Percutaneous coronary intervention (PCI) for the ostial lesion of the anomalous left circumflex artery (LCX) originating from the left coronary cusp is challenging because of the difficulty in correctly determining the position of the ostium. This report examines the case of an 81-year-old man with a non-ST segment elevation myocardial infarction with an anomalous LCX origin.
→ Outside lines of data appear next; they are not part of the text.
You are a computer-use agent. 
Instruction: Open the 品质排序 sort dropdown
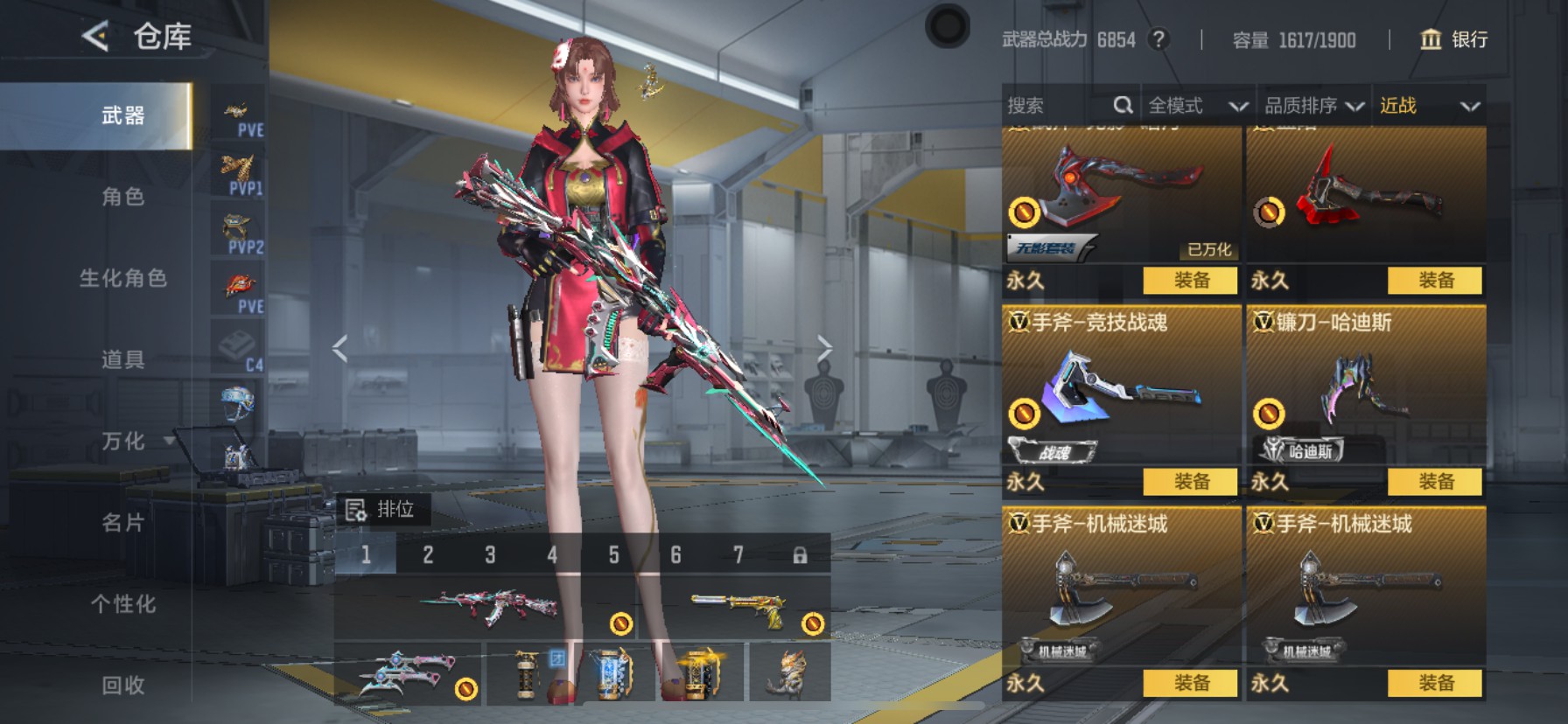[1313, 106]
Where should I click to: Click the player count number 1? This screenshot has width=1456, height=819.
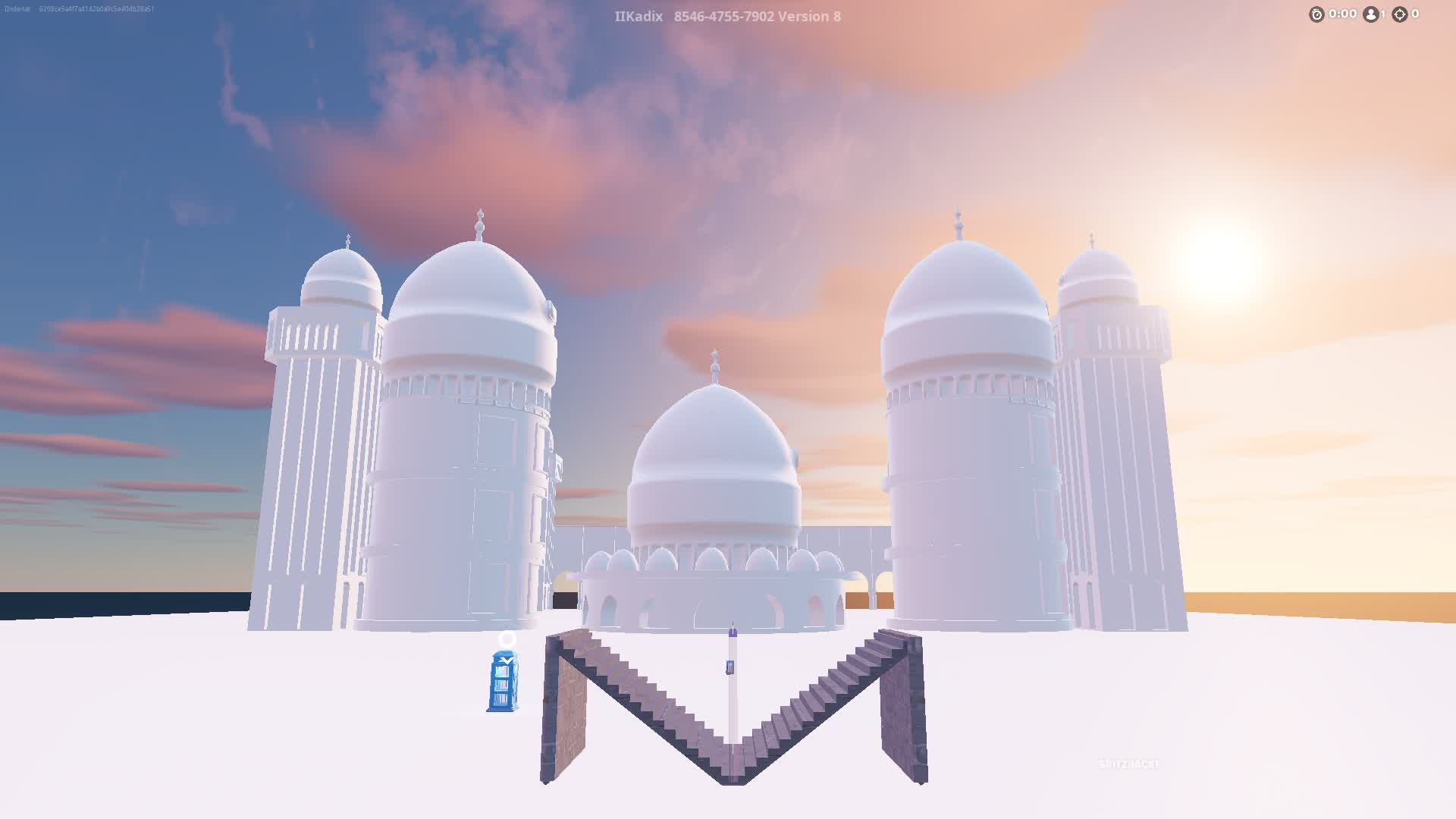pos(1382,14)
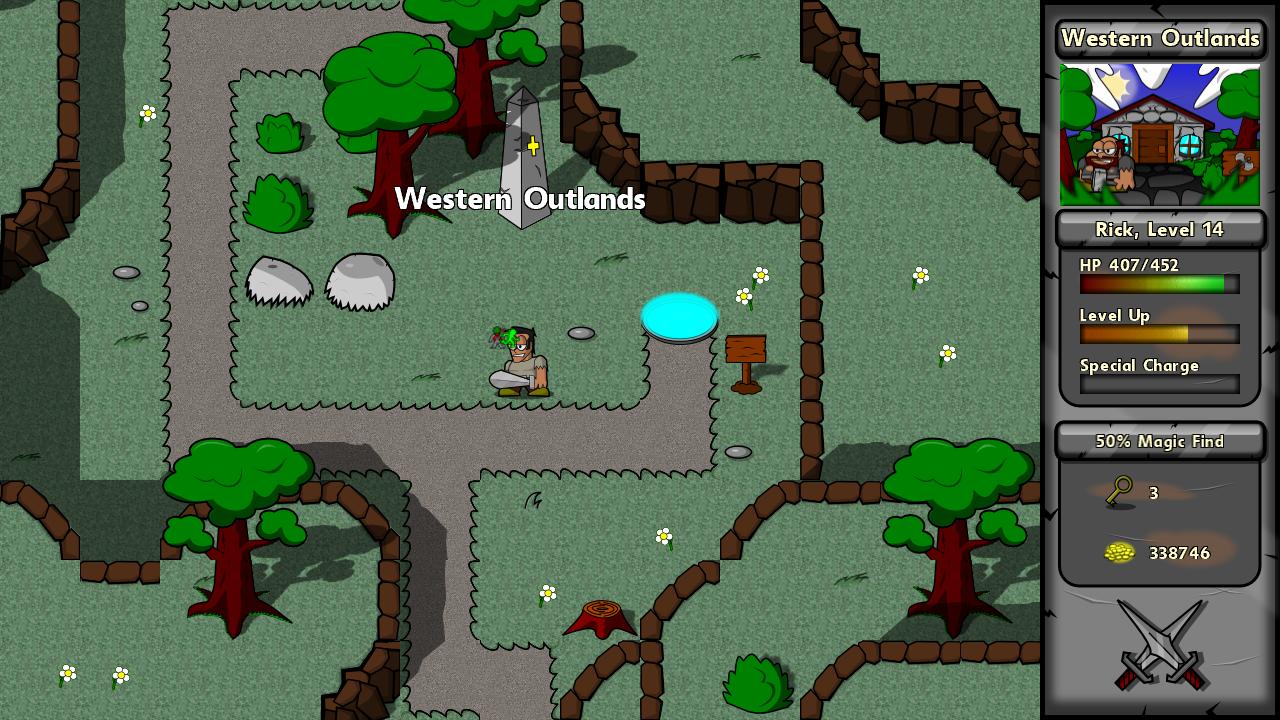The image size is (1280, 720).
Task: Click the yellow plus on the obelisk
Action: coord(533,146)
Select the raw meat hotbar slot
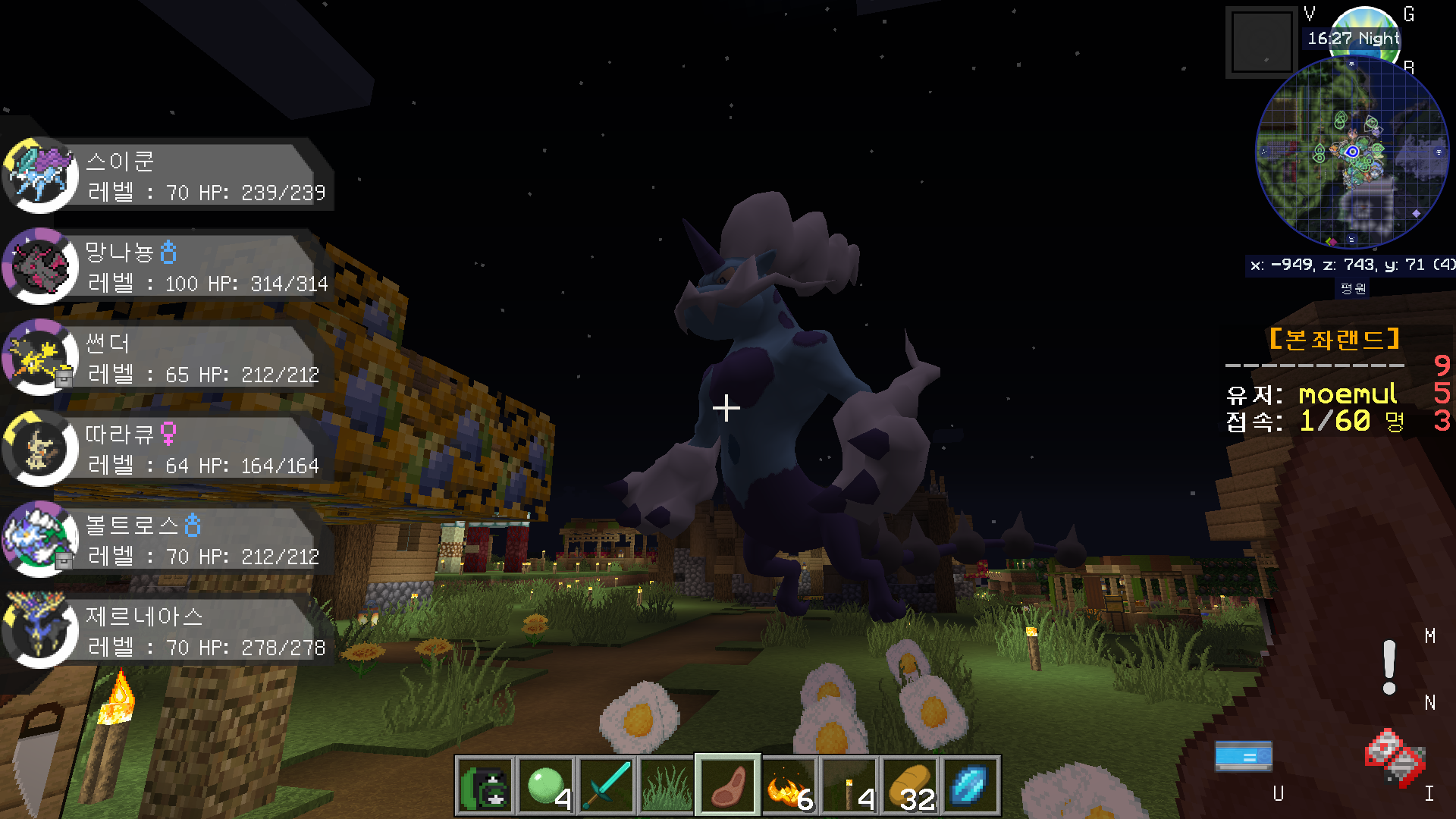Viewport: 1456px width, 819px height. click(x=728, y=786)
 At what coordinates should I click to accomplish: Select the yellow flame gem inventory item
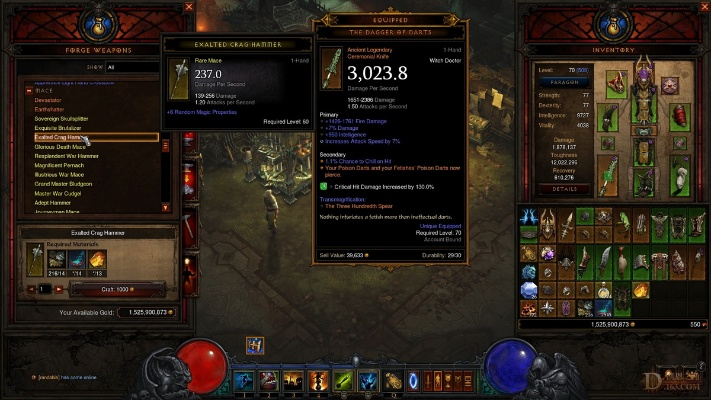coord(641,291)
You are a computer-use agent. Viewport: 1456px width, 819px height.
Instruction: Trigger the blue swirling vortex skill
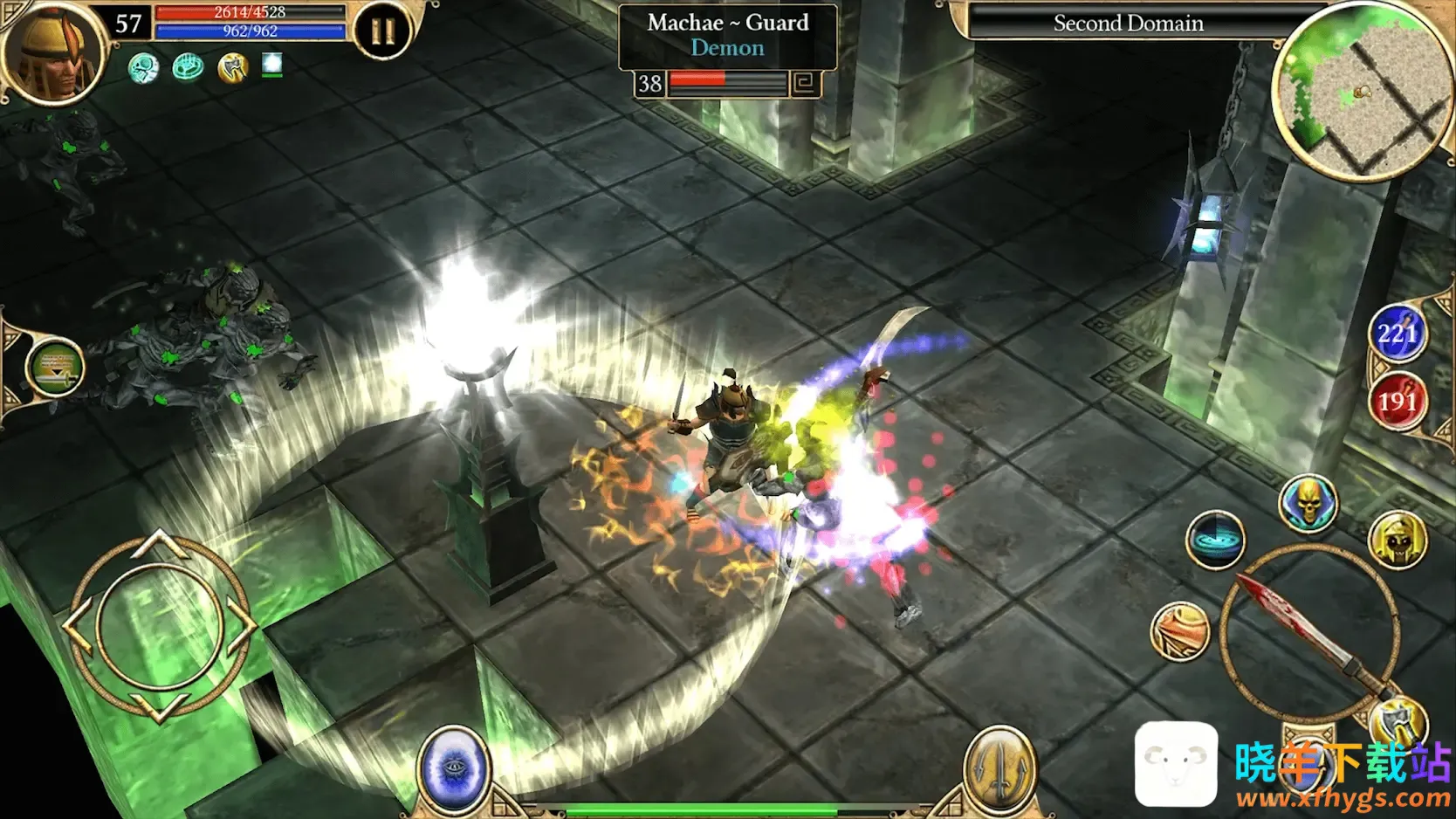1215,540
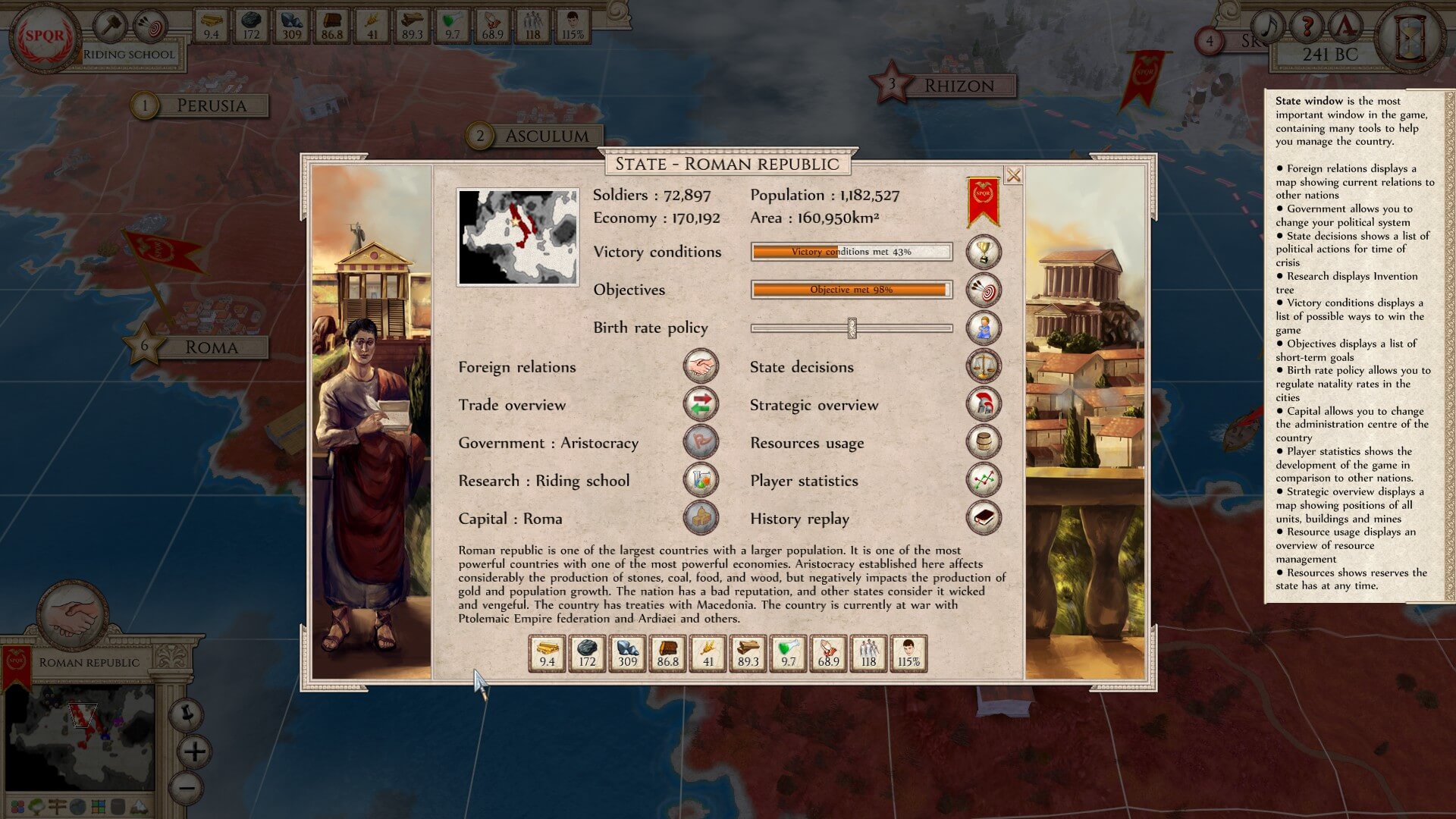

An angiography showed the diffuse plaque including the ostium. After successfully engaging an Amplatz-Left guiding catheter and observing the lesion with intravascular ultrasound (IVUS), we dilated the vessel with a balloon. Since we needed to implant the stent to cover the ostial lesion, we used IVUS in combination with angiography to correctly determine the position of the ostium. The stent was implanted successfully and, to our knowledge, this is the first case report of PCI for the separated ostium of the anomalous LCX originating from the left coronary cusp, including the ostial lesion. We also present the IVUS images of both the left anterior descending artery and the LCX.